(Source information Opens)

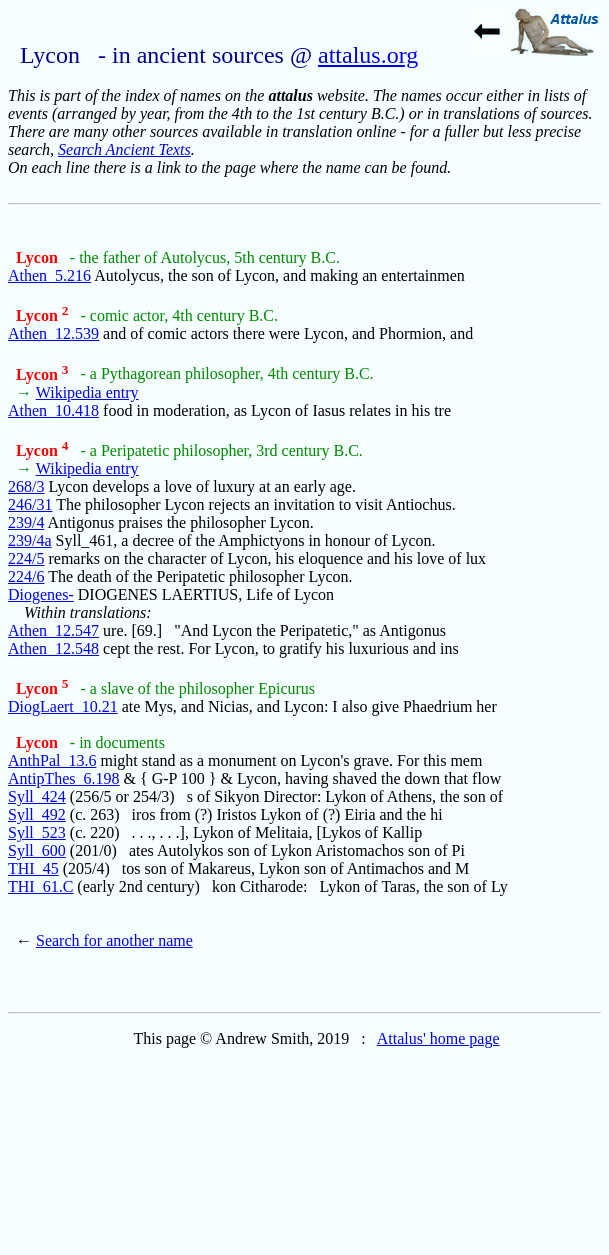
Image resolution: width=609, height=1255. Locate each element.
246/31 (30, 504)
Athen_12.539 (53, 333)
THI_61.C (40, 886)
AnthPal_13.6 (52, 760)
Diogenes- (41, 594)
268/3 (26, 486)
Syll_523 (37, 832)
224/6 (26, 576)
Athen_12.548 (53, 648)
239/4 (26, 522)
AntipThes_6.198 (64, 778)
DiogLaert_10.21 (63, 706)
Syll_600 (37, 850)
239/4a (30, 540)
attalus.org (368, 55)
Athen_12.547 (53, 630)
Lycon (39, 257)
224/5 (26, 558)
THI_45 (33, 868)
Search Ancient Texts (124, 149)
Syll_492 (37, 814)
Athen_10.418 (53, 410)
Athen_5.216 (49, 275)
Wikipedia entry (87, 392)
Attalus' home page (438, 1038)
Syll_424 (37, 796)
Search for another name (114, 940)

(Source information Closes)
(Source information Opens)

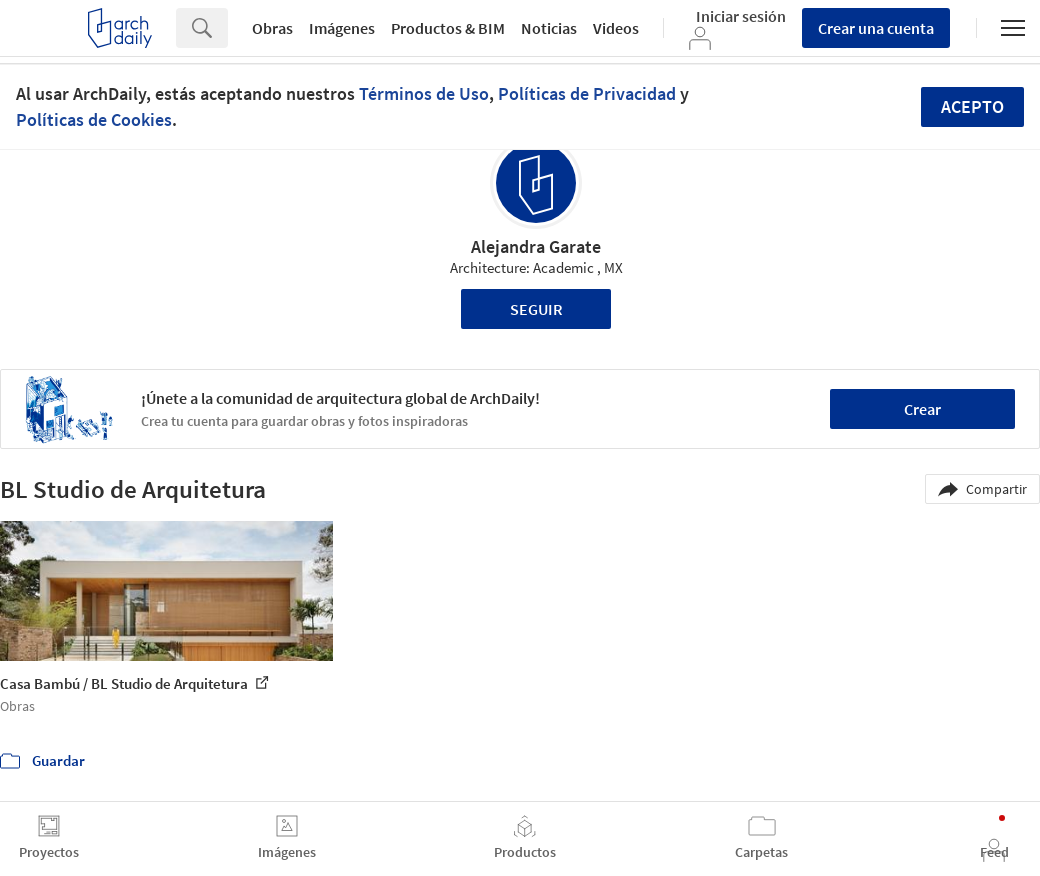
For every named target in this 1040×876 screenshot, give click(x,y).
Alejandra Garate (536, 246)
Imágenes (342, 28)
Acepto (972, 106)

(Source information Closes)

What is needed: The required answer is the run of lines above, starting at the line with "Image resolution: width=609, height=1255." and ending at the line with "Search for another name (114, 940)", reproduced exactly with both ends.

Written response:
Image resolution: width=609, height=1255. Locate each element.
246/31 (30, 504)
Athen_12.539 (53, 333)
THI_61.C (40, 886)
AnthPal_13.6 (52, 760)
Diogenes- (41, 594)
268/3 (26, 486)
Syll_523 (37, 832)
224/6 (26, 576)
Athen_12.548 (53, 648)
239/4 (26, 522)
AntipThes_6.198 (64, 778)
DiogLaert_10.21 (63, 706)
Syll_600 (37, 850)
239/4a (30, 540)
attalus.org (368, 55)
Athen_12.547 (53, 630)
Lycon (39, 257)
224/5 (26, 558)
THI_45 (33, 868)
Search Ancient Texts (124, 149)
Syll_492 (37, 814)
Athen_10.418 (53, 410)
Athen_5.216 (49, 275)
Wikipedia entry (87, 392)
Attalus' home page (438, 1038)
Syll_424 (37, 796)
Search for another name (114, 940)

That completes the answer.